とにかく、丸の内センスのもっとも素敵な部分を取り出して、なおかつ街ゆく人や旅行者にまで間口を広げた優しさを合わせ持ったおしゃれスポット。
でも、わたしはなぜか東京駅の地下通路で迷ってしまって、いつもたどり着けずにすごすごと帰ってばかりだった。
東京駅の地下は、何となく天井も低めだし、どこも同じような感じで、広大な迷路みたい。でももしギリシア神話の迷宮の魔獣ミノタウロスがいたとしたら、きっちり背広を着込んでいそう。
2月のある日、わたしは地方に住む友人を東京駅まで見送りに行った。
「前に東京に来たときは、まだ工事中だった」
「じゃあ、東京駅を見ていこうよ」
わたしも完成してから何度かいったけれど、やはり通過しただけだったから、もう一度ちゃんとドームのレリーフがみたいと思って、見送りという名目で東京駅まで出かけたのだ。

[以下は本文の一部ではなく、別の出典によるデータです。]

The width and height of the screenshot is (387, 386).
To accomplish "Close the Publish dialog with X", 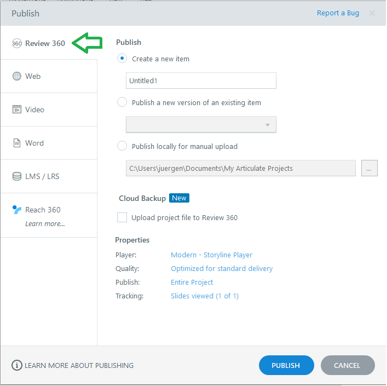I will pos(372,13).
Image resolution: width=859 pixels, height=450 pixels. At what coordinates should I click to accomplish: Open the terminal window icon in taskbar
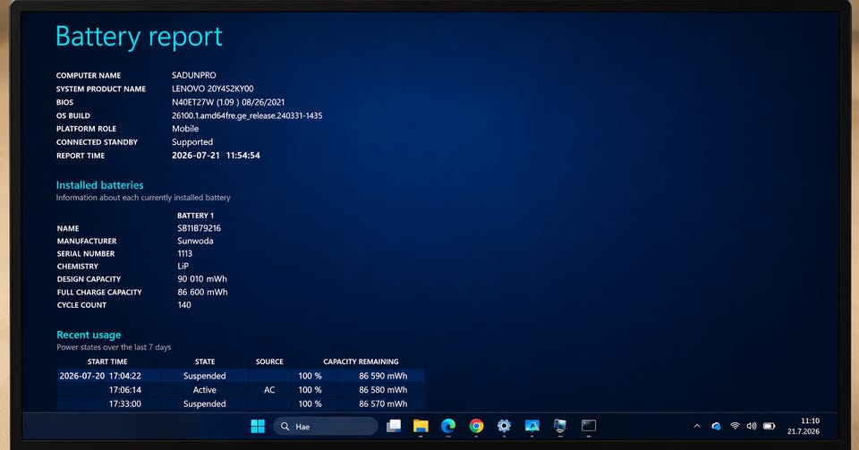(x=589, y=426)
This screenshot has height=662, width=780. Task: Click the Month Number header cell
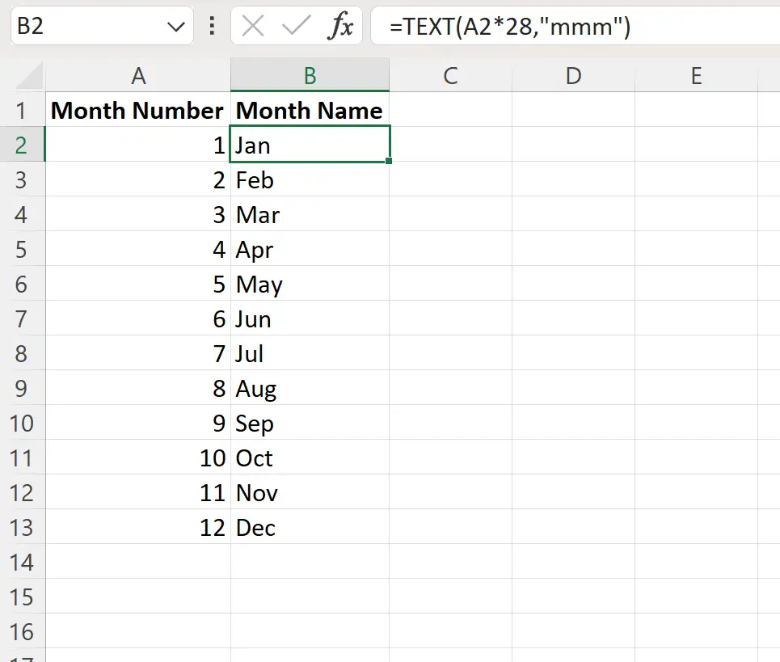coord(138,111)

東京駅のドームには、月の満ち欠けのレリーフもあるらしい。
これはその時撮った写真だけど、あまりうまく映っていない。
友人は東京駅の向かいに建つビルに入り「前に来たときには、ここでビール飲みながら、工事中の様子を見てた」と、冷える風をものともせずに吹きさらしのテラスにでる。同じように東京駅を上から見たいという人も多かったようで、テラスには何人も人がいて、写真を撮ったりしていた。
上からKITTEを見ながら他愛のない話をする。
「あそこにどうしてもたどり着けないんだ。東京駅の地下通路は迷路みたい」
「じゃあ、今日いけばいいよ」
彼は事も無げに言う。新幹線に乗って帰る彼にとって、KITTEがどんな場所なのかはそれほど興味はなかったらしい。
「あそこに、うちの商品を並べたい」
そんなことを言うと、彼は少しあきれたような感じで言う。
「すげえな。そんなこと、考えたこともない」
「そう?」
そんな話をしていたのは、二月の頃だった。
別に、なんのあてもなかった。
その二ヶ月後。
丸の内リーディングスタイルというエッジィな本屋さんの文具コーナーに展開する限定催事に出品の問い合わせがあった。
最初は東京都内での催事としか確認していなかったのだけれど、よく見たら、場所はKITTEの4階にあるという。
あの白亜のビル!
願ってはいたけれどそれきり忘れていた願いが、突然叶った事を知らされたのだ。
そんなわけで、納品の日の夜遅く、やはりウロウロと迷いながらお店にたどり着いた。
マルノウチリーディングスタイルは、カフェスペースも最高で(特に机の広さ、安定感、明かり)。
スタンダードのホットドッグ食べました。無添加ソーセージはなかなかカフェで食べられない。
奥の壁には、suicaペンギンとか、手帳好きにはおなじみの「オジサン」の落書きが!
本の数はそれほど多くはないけれどちょいちょい気になる本がうまい事並んでいる。あと、suicaのペンギングッズがあって、わたしはそればかり物色してた。ほしい。(結局、大き目のトートバッグを買った。北陸新幹線開通記念のグッズらしい)
ああ、そうじゃなくて、ムーンプランナーを並べに来たんだ。
せっかくなので、非売品だけどMOON PLANNER BOOKも参考としておいておきます。装丁に乱れのあるものなので、販売はできないんですけど中は読むことができます。
詳細は、【NEXT文具セレクション】
願いは、ある日突然、叶うらしいから。